+++ Stored data +++
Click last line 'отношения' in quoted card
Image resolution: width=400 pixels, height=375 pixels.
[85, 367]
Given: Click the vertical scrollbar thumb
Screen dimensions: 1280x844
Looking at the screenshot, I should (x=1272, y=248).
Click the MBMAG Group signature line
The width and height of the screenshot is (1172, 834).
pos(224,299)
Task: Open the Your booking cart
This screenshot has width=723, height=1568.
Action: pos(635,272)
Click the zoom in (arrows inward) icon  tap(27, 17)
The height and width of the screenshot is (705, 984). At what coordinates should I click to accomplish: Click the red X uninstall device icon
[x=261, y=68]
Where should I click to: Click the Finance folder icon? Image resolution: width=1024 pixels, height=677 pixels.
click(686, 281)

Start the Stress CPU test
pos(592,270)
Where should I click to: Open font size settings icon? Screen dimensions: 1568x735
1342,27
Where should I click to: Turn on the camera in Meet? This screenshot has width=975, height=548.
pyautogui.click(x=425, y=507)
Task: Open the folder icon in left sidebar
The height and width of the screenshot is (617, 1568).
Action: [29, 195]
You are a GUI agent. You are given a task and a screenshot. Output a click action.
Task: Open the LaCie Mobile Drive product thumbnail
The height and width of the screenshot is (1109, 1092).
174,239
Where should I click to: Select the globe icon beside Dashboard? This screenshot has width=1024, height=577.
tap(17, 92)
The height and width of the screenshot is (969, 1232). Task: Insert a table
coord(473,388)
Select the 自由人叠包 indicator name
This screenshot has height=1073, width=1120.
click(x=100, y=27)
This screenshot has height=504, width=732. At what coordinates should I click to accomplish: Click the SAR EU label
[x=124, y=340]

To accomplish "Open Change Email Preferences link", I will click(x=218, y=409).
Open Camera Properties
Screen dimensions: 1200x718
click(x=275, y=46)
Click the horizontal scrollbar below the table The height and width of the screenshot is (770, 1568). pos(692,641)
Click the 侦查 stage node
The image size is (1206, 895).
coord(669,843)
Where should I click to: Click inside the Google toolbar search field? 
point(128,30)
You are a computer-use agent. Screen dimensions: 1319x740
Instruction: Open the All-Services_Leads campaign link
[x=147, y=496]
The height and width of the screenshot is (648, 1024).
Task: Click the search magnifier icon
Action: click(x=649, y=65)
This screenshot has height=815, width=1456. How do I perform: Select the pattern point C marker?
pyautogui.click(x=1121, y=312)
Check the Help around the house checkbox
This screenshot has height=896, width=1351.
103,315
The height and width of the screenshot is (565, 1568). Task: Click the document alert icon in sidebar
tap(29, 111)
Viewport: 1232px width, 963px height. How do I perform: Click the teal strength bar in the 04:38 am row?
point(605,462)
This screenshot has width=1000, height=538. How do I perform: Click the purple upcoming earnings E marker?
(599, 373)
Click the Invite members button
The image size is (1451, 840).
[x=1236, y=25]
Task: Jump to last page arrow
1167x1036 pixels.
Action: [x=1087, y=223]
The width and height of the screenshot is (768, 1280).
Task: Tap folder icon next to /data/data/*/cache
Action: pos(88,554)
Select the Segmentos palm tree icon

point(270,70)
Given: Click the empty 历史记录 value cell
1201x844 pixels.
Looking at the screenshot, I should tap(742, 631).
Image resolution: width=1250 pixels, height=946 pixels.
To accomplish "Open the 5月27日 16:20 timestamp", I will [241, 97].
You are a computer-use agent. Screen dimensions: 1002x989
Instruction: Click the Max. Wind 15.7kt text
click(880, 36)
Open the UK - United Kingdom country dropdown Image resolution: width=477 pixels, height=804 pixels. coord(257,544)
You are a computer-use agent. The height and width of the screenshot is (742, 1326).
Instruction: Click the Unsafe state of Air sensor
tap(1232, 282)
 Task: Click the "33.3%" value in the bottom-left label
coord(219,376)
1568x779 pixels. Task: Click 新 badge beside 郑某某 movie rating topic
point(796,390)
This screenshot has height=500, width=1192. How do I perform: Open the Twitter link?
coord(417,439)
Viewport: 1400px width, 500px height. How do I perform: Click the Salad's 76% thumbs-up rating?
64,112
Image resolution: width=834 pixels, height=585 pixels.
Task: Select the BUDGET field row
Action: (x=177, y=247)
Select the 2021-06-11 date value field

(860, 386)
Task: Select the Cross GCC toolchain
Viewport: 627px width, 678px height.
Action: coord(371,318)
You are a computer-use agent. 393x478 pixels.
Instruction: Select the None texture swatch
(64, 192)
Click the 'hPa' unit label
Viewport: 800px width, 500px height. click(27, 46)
+++
* Problem details: Above are the records. Copy the lines beginning at the one that has "Where should I click to: Select" and ending with the one that has "Click the horizontal", unchanged.

* Solution to this exercise:
Where should I click to: Select the globe icon beside Dashboard? This screenshot has width=1024, height=577.
tap(17, 92)
The height and width of the screenshot is (969, 1232). Task: Insert a table
coord(473,388)
Select the 自由人叠包 indicator name
This screenshot has height=1073, width=1120.
click(x=100, y=27)
This screenshot has height=504, width=732. At what coordinates should I click to accomplish: Click the SAR EU label
[x=124, y=340]

To accomplish "Open Change Email Preferences link", I will click(x=218, y=409).
Open Camera Properties
Screen dimensions: 1200x718
click(x=275, y=46)
Click the horizontal scrollbar below the table The height and width of the screenshot is (770, 1568). pos(692,641)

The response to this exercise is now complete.